ARCHEOLOGIE / ARCHAEOLOGY

Moshkin Tepe is situated approximately 1.5 km southeast of the city of Parandak, Iran, and was a major pottery production site during the Seljuq period. Excavations undertaken in 2008 by Iranian archaeological teams had revealed an unprecedent amount of workshop materials- nearly 14000 ceramic sherds, in addition to remnants of kiln walls, kiln furniture, production wasters and samples of raw materials. The majority of excavated materials were subsequently reburied in the site due to the lack financial support required to record and preserve the findings.

The purpose of the current project was to conduct fieldwork at Moshkin Tepe, to collect ceramic sherds and technical materials for laboratory analyses, and to study the processes and technologies of production. Upon official permission from the Institute of Cultural Heritage, fieldwork visits were conducted during spring 2018 and three pottery workshop areas were distinguished (Fig. 1). The majority of pottery produced at the site are stonepaste ceramics (i.e. body fabrics composed of approximately ten parts crushed quartz, one part crushed glass and one part white clay), although clay-based ceramics were also found. The bodies of both stonepaste and clay-based ceramics were covered by turquoise, blue or purple glazes. Samples of ceramic sherds as well as technical materials (e.g. kiln rods, kiln walls, raw materials) were collected and sent to the Research Laboratory for Archaeology and the History of Art, Oxford, for chemical and physical examination.

 

Matin fig 1.2

Figure 1: Moshkin Tepe archaeological site; (1): the castle, (2): residential areas, (3), (4), (5): pottery production workshop areas, (6): cemetery.

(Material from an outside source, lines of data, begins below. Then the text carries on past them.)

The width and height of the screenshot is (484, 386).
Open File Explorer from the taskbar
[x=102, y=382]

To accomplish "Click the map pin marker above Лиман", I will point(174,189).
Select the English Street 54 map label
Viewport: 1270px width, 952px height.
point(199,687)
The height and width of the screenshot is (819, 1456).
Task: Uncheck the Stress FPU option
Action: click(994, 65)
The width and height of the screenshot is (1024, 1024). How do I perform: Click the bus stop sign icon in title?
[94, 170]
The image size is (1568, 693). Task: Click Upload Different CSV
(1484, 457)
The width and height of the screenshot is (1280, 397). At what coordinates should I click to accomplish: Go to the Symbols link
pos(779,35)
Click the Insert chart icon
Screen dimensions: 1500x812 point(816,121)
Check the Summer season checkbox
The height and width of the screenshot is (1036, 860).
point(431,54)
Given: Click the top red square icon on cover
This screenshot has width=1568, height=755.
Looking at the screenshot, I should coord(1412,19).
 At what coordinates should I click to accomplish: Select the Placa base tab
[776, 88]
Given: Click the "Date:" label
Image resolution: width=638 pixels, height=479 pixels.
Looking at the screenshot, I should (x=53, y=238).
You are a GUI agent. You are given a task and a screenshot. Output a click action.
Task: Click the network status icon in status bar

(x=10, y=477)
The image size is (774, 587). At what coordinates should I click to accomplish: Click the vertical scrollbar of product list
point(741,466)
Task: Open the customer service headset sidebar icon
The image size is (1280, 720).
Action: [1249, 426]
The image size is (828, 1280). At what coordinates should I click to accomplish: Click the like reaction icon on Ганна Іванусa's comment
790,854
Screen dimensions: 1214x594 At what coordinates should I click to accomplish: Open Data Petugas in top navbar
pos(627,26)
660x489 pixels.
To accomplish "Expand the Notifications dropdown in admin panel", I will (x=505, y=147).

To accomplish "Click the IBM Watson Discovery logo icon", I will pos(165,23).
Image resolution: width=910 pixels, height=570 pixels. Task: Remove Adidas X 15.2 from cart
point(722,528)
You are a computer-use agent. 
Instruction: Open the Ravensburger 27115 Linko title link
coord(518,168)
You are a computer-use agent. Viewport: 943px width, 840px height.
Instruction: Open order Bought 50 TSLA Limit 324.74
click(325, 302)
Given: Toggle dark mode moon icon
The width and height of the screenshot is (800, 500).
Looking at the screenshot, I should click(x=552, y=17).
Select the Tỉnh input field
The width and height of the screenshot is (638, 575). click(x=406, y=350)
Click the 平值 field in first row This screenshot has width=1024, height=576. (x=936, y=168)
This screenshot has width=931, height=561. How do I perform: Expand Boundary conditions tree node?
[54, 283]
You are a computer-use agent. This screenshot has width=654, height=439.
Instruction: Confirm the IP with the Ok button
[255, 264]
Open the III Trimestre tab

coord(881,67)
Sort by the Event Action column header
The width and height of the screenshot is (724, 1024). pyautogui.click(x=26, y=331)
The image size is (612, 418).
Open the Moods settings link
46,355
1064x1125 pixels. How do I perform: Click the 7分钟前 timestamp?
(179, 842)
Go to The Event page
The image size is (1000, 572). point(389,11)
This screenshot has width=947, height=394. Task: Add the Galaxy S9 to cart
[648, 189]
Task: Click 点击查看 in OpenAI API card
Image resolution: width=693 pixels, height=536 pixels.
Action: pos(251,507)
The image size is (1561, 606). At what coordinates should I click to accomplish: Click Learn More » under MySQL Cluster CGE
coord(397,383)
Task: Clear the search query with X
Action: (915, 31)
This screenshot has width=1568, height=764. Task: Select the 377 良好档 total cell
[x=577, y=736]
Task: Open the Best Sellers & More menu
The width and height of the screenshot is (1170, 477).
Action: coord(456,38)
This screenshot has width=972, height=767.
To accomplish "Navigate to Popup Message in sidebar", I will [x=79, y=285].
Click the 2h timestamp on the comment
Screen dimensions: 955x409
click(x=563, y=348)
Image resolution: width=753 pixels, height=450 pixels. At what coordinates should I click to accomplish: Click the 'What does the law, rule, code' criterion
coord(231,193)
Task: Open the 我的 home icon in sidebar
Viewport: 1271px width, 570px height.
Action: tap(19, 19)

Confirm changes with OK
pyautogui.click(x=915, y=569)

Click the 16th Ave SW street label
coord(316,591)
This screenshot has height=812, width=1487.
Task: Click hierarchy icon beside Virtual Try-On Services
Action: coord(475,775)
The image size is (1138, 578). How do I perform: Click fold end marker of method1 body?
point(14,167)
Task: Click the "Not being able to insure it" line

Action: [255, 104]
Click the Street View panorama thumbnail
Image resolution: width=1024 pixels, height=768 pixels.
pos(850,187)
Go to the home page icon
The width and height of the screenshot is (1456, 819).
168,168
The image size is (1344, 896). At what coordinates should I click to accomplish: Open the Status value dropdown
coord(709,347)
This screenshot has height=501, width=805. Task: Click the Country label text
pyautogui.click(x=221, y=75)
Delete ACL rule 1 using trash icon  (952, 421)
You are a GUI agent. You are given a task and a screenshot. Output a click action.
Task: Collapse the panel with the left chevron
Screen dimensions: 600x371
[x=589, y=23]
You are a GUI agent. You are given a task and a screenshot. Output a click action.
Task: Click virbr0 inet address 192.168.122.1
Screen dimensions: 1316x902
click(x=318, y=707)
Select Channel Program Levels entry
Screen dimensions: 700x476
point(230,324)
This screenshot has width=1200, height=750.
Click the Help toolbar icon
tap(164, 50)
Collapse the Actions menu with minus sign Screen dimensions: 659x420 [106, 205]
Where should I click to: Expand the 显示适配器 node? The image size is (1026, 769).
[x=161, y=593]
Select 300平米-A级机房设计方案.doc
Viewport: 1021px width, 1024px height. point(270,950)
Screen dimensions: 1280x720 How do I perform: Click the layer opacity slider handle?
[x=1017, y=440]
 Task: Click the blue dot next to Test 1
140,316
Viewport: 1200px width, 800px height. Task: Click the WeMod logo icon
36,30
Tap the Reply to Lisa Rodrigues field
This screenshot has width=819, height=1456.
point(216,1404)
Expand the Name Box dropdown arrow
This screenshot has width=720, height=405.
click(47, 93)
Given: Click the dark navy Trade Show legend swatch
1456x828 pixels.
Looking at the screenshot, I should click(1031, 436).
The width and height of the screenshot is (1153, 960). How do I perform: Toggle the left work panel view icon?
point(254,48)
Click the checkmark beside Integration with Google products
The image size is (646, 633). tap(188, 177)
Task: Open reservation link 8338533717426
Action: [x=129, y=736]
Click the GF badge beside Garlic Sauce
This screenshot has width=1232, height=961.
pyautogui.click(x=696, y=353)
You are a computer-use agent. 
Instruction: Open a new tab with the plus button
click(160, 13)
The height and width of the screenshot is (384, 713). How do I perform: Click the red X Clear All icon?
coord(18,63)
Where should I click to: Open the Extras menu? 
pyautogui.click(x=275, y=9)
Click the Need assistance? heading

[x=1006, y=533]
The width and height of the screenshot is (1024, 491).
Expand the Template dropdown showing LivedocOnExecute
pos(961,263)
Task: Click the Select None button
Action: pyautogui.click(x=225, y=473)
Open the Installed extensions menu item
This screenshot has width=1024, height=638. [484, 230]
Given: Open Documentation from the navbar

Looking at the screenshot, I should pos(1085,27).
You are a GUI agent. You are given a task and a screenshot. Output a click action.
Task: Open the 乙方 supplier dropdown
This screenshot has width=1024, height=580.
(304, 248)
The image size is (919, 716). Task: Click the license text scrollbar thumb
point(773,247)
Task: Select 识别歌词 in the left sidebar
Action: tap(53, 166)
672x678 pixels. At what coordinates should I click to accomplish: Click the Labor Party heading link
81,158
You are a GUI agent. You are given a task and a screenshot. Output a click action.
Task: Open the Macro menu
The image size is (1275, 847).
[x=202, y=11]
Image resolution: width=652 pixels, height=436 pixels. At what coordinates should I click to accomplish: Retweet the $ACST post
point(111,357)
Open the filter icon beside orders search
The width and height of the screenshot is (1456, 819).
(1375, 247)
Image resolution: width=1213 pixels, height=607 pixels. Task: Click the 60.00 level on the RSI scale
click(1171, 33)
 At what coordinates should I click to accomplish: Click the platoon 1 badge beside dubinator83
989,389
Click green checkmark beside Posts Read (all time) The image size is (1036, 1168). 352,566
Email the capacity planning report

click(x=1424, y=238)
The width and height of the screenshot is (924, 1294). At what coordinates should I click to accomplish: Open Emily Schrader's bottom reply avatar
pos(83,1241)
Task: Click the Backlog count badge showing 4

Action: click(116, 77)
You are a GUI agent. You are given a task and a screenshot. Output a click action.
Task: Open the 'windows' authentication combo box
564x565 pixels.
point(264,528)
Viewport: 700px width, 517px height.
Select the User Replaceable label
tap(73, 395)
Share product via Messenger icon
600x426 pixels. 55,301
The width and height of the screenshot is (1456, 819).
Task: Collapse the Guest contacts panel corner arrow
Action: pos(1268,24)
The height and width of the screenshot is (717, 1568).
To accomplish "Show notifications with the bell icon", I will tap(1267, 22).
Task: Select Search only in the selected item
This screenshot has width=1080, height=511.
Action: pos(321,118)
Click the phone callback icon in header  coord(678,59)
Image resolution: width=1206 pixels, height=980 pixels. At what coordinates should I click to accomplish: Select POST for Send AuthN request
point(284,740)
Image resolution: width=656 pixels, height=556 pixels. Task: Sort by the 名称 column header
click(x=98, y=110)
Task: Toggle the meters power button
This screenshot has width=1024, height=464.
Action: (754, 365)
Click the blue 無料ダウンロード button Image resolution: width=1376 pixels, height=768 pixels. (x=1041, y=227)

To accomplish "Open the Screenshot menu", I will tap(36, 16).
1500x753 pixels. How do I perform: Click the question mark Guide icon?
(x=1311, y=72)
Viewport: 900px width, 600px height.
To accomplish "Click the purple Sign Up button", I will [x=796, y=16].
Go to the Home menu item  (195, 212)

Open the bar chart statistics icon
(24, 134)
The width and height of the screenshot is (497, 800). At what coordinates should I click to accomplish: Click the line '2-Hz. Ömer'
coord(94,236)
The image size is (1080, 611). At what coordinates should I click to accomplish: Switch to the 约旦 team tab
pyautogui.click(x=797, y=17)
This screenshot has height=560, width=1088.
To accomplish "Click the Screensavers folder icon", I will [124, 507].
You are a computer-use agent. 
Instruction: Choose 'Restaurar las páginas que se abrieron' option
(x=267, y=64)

Samples of four ceramic sherds, four kiln rods and ten wasters have been thus far analysed using a Scanning Electron Microscope with Energy Dispersive Examination (SEM-EDS). The results of chemical analyses showed that the glazes were of the alkali composition and the turquoise, blue and purple glazes were coloured respectively using copper, cobalt and manganese ions.

Matin fig 2.2

Figure 2: Members of research team at Moshkin Tepe (from left to right: Hossein Sedighian, Moujan Matin, Ali Nemati).

The scientific study of findings from Moshkin Tepe provides a unique opportunity to reproduce the processes of production of stonepaste materials. The outcomes of the present research will help transform our views regarding the beginnings, development, and production processes of stonepaste ceramics during the medieval Islamic period. This project would not have been possible without the financial support of the Max van Berchem Foundation and their funding of this project is gratefully appreciated.